Ia pernah menjadi penasihat hukum korban dan keluarga korban penghilangan orang secara paksa terhadap 24 aktivis politik dan mahasiswa di Jakarta pada 1997 hingga 1998.
Selain itu Munir juga sempat menjadi penasihat hukum korban tragedi Tanjung Priok 1984, dan pembuhuhan aktivis buruh Marsinah pada 1994.
Ia juga menangani kasus Araujo yang dituduh sebagai pemberontak melawan Pemerintah Indonesia untuk memerdekakan Timor Timur pada 1992, dan kasus pelanggaran HAM lainnya.
Berkat jasa dalam membela berbagai kasus pelanggaran HAM, Munir memperoleh penghargaan The Rights Livelihood Award di Stockholm, Swedia, di bidang kemajuan HAM dan kontrol sipil terhadap militer pada 2000.
Baca juga: Mengenang Sosok Marsinah, Aktivis Buruh yang Tak Mau Mengalah pada Nasib
Tahun ini, kasus pembunuhan Munir sudah berusia 18 tahun. Namun, dalang di balik pembunuhan Munir tak kunjung terungkap.
Lantaran belum dikategorikan sebagai pelanggaran HAM berat, kasus pembunuhan Munir pun terancam kedaluwarsa.
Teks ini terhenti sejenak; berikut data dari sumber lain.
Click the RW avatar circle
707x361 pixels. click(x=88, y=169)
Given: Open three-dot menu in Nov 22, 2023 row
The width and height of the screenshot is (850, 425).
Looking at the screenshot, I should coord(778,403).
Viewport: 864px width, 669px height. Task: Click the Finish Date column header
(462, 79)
Pasalnya, menurut Direktur Imparsial Gufron Mabruri, selama ini kasus Munir hanya diproses sebagai pidana pembunuhan biasa.
Untuk itu, sesuai Pasal 78 ayat (1) KUHP, kewenangan menuntut kejahatan yang diancam pidana mati atau pidana penjara seumur hidup akan hapus sesudah 18 tahun.
"Komitmen dan langkah nyata juga harus ditunjukan oleh presiden Jokowi, jangan sampai dalih kedaluwarsa digunakan untuk impunitas terhadap pelaku dan aktor intelektual pembunuhan Munir," kata Gufron dalam keterangan yang diterima Kompas.com, Senin (5/9/2022).
Baca juga: Mengenang Munir dan Sepak Terjangnya Memperjuangkan HAM...
(Sumber: Kompas.com/Rosy Dewi Arianti Saptoyo | Editor: Rizal Setyo Nugroho; Aryo Putranto Saptohutomo)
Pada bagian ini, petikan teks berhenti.